De son côté, Giovanni Dutan regrette qu’au lieu de chercher à développer l'économie du pays et à créer des emplois pour les jeunes défavorisés, le gouvernement semble désormais déterminé à investir dans la répression armée du crime organisé. «Les forces armées sont à l’intérieur des prisons et violent tous les types de droits de l’homme, brisant même les objets sacrés que nous apportons aux détenus catholiques», déplore-t-il.
L'évêque d'Esmeraldas Antonio Crameri a envoyé le 14 janvier une lettre ouverte au président pour dénoncer ces violations, parmi lesquelles l'assassinat d'un détenu dans la prison locale. Le père Maeso affirme que d'autres détenus ont montré des marques de violence. «Dans les rues, les forces armées arrêtent des centaines de jeunes qui n'ont aucun lien avec le crime organisé. Il existe des vidéos montrant des détenus victimes de violences», argumente également Giovanni Dutan.
L’état d’urgence durera au moins 60 jours.
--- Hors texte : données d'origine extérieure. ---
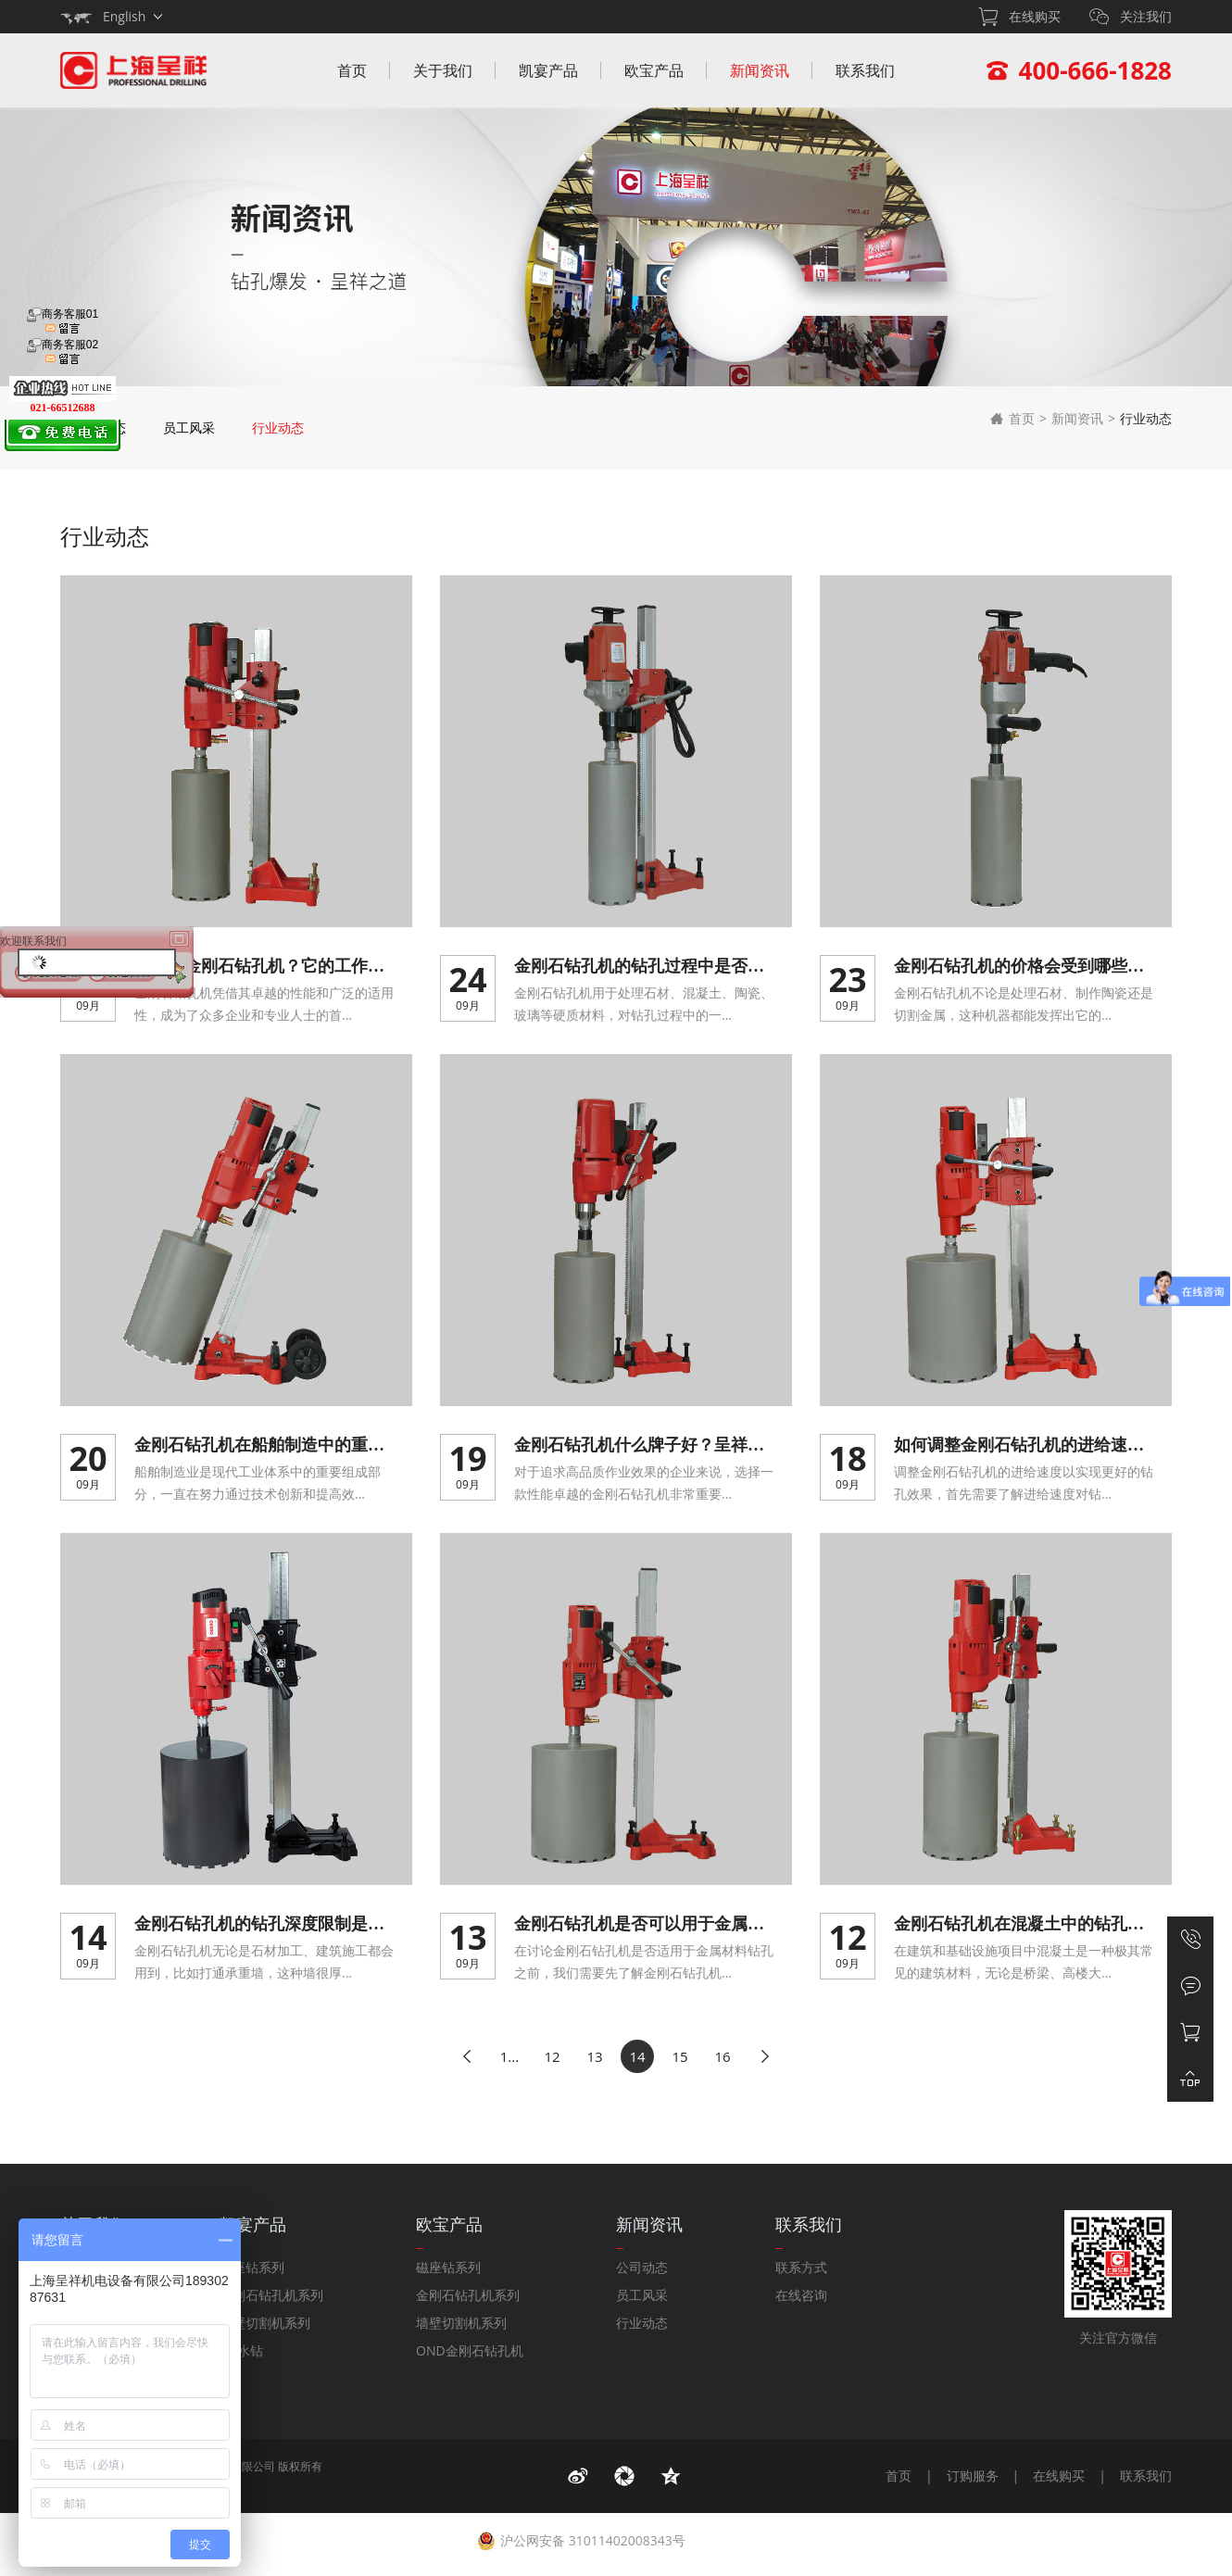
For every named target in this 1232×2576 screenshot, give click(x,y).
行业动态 (278, 427)
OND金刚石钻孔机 (469, 2350)
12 (551, 2056)
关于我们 (442, 70)
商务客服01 (62, 321)
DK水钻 (241, 2350)
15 (679, 2056)
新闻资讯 (759, 70)
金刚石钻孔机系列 (271, 2295)
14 (637, 2056)
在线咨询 (801, 2295)
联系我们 (865, 70)
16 (722, 2056)
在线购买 (1059, 2475)
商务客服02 (62, 352)
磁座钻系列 (252, 2267)
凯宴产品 (548, 70)
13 (594, 2056)
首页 (352, 70)
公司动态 (642, 2267)
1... (509, 2056)
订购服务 (973, 2475)
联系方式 (801, 2267)
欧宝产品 (654, 70)
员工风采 (189, 427)
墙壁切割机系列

Pendant cette période, les militaires continueront à prendre en charge la sécurité publique. Les dirigeants chrétiens, à l’image du sociologue et théologien José Egas, martèlent que cette réalité ne pourra changer qu’en investissant dans les politiques sociales.
Pour le pasteur presbytérien Pablo Landazuri, le chaos généré par la violence en Équateur a des racines profondes, ce qui rend très difficile la possibilité d'une intervention des Eglises en ce moment. «Notre influence est faible dans une société de plus en plus sécularisée et guidée par des valeurs telles que l’égocentrisme et la recherche à court terme de l’argent facile», conclut-il.